OHAL’in bir yılı!

15 Temmuz 2016 darbe girişimine karşı ilan edilen OHAL uygulamaları bir yılını doldurmuş bulunuyor. Darbe başarılı olsaydı ülkenin başına neler gelecekti, bilinmiyor! Oysa, OHAL ile nelerin olduğu net bir şekilde biliniyor ve hâlâ yaşanıyor.  
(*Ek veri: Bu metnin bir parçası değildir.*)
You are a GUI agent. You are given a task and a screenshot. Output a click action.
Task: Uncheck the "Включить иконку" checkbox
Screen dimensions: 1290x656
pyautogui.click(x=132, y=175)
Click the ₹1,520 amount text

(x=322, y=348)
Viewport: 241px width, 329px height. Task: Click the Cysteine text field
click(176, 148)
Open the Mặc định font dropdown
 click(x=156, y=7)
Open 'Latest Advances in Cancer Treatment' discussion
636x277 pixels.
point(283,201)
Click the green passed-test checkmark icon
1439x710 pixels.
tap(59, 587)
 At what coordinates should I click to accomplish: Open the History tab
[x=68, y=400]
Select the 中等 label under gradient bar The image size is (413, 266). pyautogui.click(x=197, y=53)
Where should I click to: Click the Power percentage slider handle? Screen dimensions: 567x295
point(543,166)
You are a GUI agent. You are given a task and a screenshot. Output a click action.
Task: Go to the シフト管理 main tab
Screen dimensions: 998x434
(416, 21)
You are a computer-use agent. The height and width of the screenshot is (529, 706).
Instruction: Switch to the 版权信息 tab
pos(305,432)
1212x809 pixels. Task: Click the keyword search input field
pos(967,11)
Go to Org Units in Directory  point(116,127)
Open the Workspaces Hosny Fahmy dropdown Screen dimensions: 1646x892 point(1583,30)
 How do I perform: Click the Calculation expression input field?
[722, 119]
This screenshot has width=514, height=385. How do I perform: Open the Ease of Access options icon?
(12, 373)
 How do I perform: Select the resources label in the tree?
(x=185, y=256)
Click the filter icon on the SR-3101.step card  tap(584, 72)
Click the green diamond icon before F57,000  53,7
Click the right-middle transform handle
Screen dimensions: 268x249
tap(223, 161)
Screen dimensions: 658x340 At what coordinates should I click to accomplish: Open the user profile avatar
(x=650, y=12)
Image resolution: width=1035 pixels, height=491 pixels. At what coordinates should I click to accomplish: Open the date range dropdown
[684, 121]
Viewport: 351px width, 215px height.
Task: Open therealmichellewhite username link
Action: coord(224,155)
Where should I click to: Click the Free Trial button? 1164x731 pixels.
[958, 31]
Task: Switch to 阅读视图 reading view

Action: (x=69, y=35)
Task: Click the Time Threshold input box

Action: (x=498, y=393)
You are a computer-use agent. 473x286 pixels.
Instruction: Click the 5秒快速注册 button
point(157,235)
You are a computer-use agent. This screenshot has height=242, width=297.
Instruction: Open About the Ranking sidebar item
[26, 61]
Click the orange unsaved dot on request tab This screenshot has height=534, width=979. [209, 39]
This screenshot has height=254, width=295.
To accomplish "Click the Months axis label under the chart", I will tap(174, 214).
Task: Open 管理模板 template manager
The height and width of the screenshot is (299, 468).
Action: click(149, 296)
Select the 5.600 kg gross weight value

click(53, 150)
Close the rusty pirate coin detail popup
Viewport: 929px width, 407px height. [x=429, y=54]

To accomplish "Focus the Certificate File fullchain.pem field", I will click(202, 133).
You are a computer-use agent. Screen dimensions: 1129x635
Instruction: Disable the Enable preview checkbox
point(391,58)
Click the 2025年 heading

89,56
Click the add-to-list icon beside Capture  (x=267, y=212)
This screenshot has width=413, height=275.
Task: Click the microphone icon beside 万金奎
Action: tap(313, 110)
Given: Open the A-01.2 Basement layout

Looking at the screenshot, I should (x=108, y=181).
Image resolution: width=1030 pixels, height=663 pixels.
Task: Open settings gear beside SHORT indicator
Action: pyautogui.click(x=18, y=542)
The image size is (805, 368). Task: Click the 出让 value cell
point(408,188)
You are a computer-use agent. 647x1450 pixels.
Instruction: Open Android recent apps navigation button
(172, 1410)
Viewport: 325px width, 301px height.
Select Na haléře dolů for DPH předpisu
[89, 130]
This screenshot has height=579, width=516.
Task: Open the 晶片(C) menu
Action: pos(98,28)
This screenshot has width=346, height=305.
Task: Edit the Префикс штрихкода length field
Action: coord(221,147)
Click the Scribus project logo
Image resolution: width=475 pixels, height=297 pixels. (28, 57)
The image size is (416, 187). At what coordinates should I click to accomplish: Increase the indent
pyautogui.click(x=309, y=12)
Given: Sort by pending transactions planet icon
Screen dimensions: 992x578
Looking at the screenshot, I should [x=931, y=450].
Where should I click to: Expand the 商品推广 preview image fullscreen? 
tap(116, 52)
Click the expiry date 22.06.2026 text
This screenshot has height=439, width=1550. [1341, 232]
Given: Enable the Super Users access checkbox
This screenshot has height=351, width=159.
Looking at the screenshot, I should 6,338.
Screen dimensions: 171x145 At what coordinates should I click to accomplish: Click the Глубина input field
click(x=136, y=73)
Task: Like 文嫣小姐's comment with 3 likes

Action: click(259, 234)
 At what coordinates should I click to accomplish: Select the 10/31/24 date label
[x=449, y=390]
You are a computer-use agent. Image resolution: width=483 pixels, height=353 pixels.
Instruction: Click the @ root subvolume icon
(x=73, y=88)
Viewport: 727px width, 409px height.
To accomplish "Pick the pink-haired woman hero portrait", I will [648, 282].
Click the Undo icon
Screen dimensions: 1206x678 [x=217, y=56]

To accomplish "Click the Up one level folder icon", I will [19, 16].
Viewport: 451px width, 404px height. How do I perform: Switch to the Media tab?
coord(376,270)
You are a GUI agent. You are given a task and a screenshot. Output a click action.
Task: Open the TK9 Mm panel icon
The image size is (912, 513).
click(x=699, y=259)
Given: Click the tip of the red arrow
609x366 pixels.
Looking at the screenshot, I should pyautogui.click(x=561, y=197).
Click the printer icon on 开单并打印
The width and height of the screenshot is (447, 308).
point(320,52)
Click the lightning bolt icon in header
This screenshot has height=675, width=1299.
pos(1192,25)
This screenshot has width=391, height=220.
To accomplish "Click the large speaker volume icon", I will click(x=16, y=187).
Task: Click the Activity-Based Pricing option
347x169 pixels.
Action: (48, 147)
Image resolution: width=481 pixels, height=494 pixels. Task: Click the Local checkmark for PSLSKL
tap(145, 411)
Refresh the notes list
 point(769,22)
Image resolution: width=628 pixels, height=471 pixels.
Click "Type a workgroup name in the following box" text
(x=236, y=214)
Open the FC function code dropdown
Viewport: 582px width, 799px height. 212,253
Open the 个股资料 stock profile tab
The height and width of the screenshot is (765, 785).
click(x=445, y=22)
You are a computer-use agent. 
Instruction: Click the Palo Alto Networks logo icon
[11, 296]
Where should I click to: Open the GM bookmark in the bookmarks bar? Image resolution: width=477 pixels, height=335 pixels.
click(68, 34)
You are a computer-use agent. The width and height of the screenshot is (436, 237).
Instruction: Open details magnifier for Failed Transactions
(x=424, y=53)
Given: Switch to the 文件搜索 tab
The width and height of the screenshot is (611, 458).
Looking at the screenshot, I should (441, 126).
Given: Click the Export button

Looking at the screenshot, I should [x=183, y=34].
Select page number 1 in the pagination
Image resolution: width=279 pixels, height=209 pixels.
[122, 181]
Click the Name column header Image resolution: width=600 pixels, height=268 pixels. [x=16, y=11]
15 Temmuz’a kadar, “Ne demek halkın egemenliği, egemenlik Allah’ındır Allah’ın” diyenler 16 Temmuzda ortalığı “Egemenlik milletindir” afişleriyle donattılar. Hükümet, istediği konuda kanun hükmünde kararname (KHK) çıkarma yetkisini aldı. 550 kişilik TBMM’nin çıkardığı kanunları bile iptal etme yetkisinde olan Anayasa Mahkemesi, (herhalde bağımsız olduğundan) 25 kişilik bakanlar kurulunun (Türkiye gerçeğinde esasında tek kişinin) çıkaracağı KHK’lere karışmam dedi! Karışanı görüşeni olmayınca, istenilen her konuda ve içerikte KHK çıkarılmasına başlandı.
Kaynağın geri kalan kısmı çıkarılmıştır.